Raumfahrt - Friday marks 60 years since first living creature’s flight into orbit


Three dogs were selected as candidate for the flight aboard Sputnik-2

November 13, 1957. Dog Laika in a hermetic cabin before installation on the satellit


Friday, November 3 marks exactly sixty years since the first flight of a living creature, the dog Laika, into space. Her flight made history but she also became the first earthling to die in orbit - of overheating some five to seven hours after launch.

Following the launch of the first artificial satellite of the Earth, the Sputnik, on October 4, 1957, the Soviet leadership decided to consolidate the success that had technological and, on top of that, political significance for the country.

Nikita Khrushchev, who occupied the post of First Secretary of the Soviet Communist Party’s Central Committee, ordered a second space launch that was to take place on the eve of the 40th anniversary since the Bolshevik revolution of 1917, which the Soviet Union would mark on November 7, 1957.

Sergei Korolyov, the Designer-in-Chief of OKB-1 design bureau [Energiya corporation at present], who supervised research and development of the first launch vehicle and the first Sputnik, objected to Khrushchev’s initiative, saying a replication of the first launch would be senseless.


Along with it, completion of all the works necessary for sending into space the so-called Object D - a sophisticated research satellite that eventually was taken into orbit on May 15, 1958, as Sputnik-3 - was impossible, he said.

However, the USSR’s top decision-makers issued an official order on October 12, 1957, to launch a second satellite carrying a dog aboard. By that time, the Soviet Union had gained experience in launching animals on geophysical rockets into the stratosphere. The special airproof compartments the animals were placed into assured one or two hours of their living ability.

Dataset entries
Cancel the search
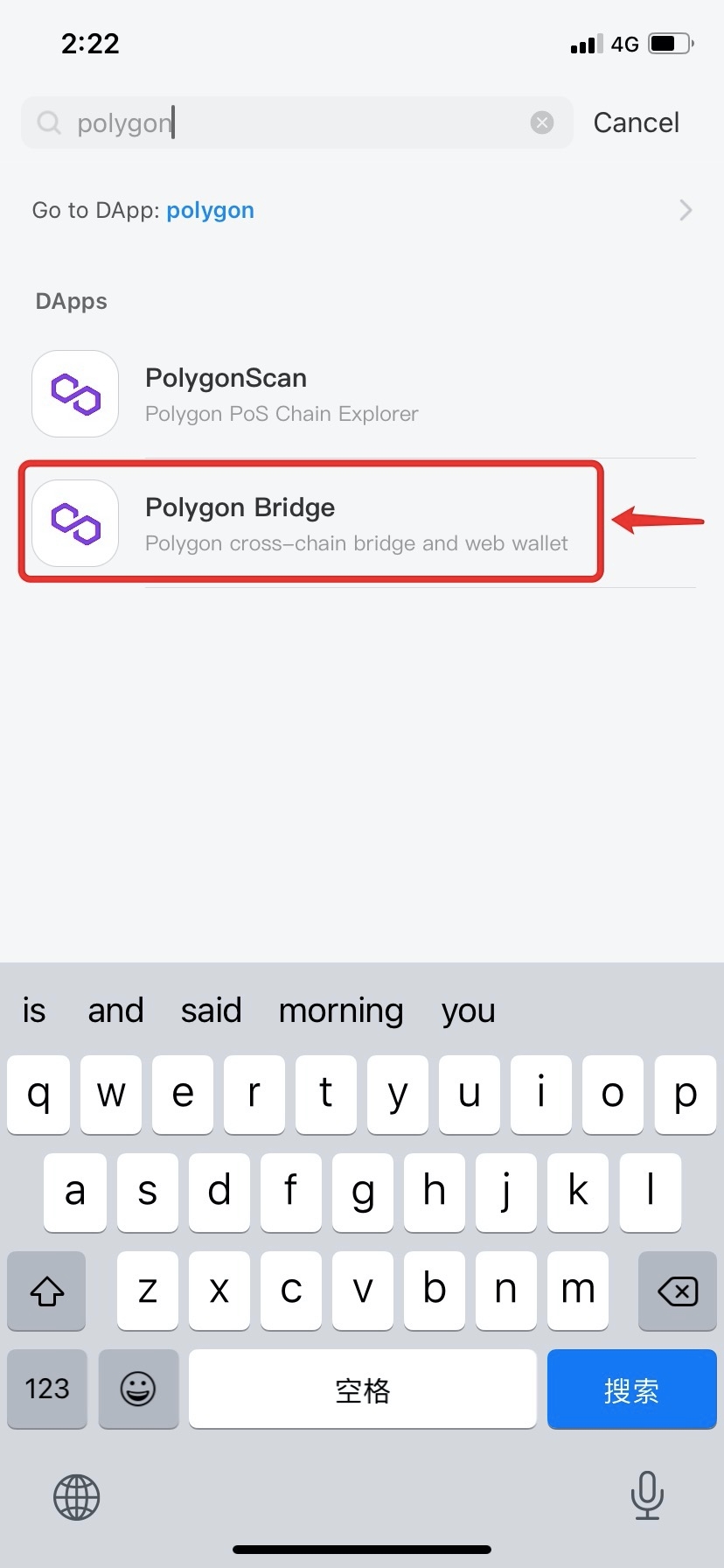Viewport: 724px width, 1568px height. tap(636, 122)
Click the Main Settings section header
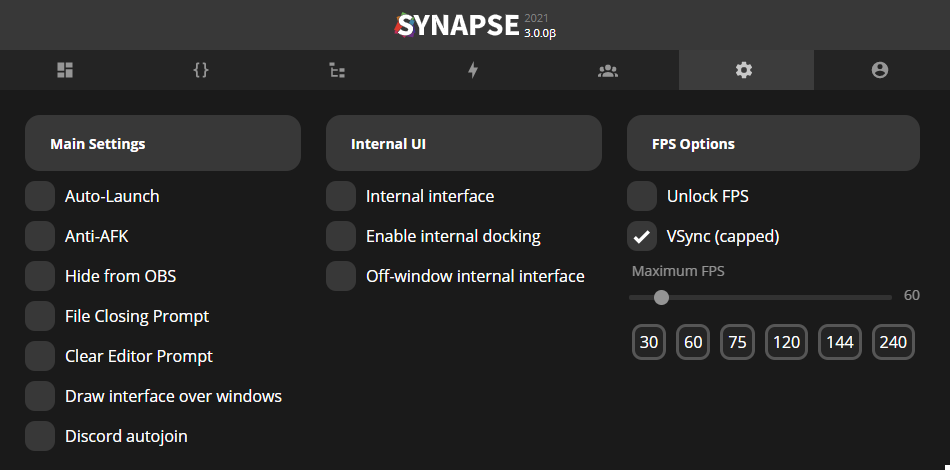 (162, 143)
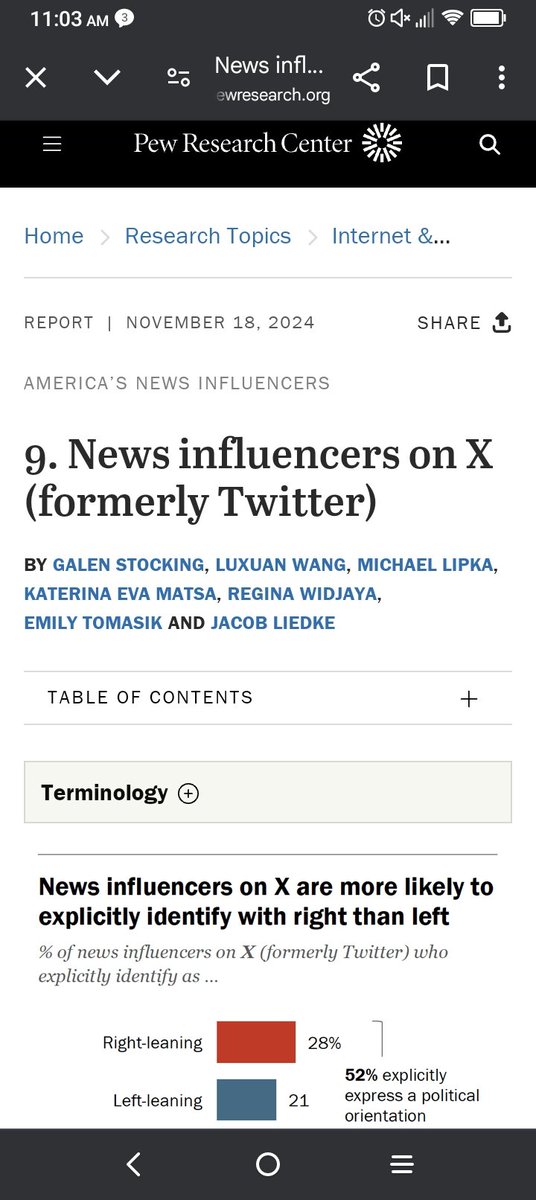Tap the share icon in browser toolbar
536x1200 pixels.
pos(366,79)
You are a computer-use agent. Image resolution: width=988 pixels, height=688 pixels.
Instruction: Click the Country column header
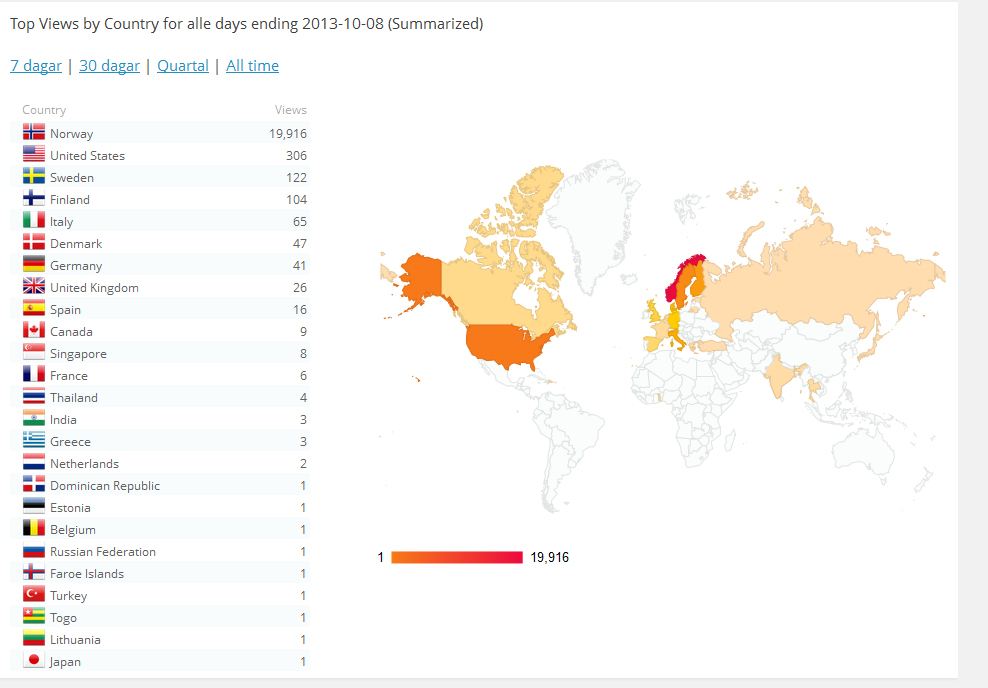(x=44, y=110)
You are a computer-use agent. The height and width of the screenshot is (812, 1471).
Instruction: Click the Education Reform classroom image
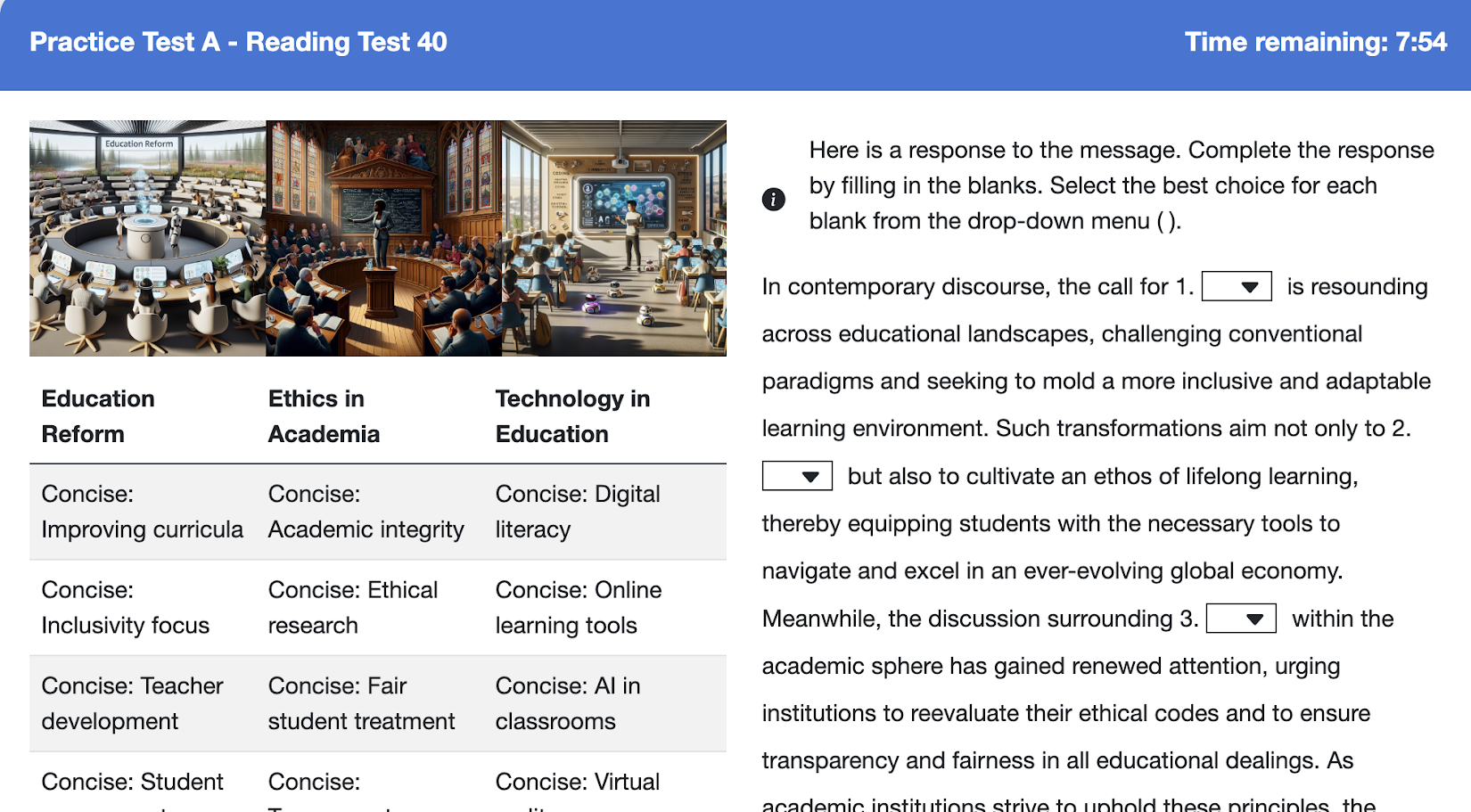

# Work required
Answer these questions from the Laika article:
1. What did Laika die of, and how long after launch?
2. On what date was the official order issued to launch a second satellite carrying a dog?
3. Under what name, and on what date, was Object D taken into orbit?

# Answer space
1. Overheating, some five to seven hours after launch.
2. October 12, 1957.
3. Sputnik-3, on May 15, 1958.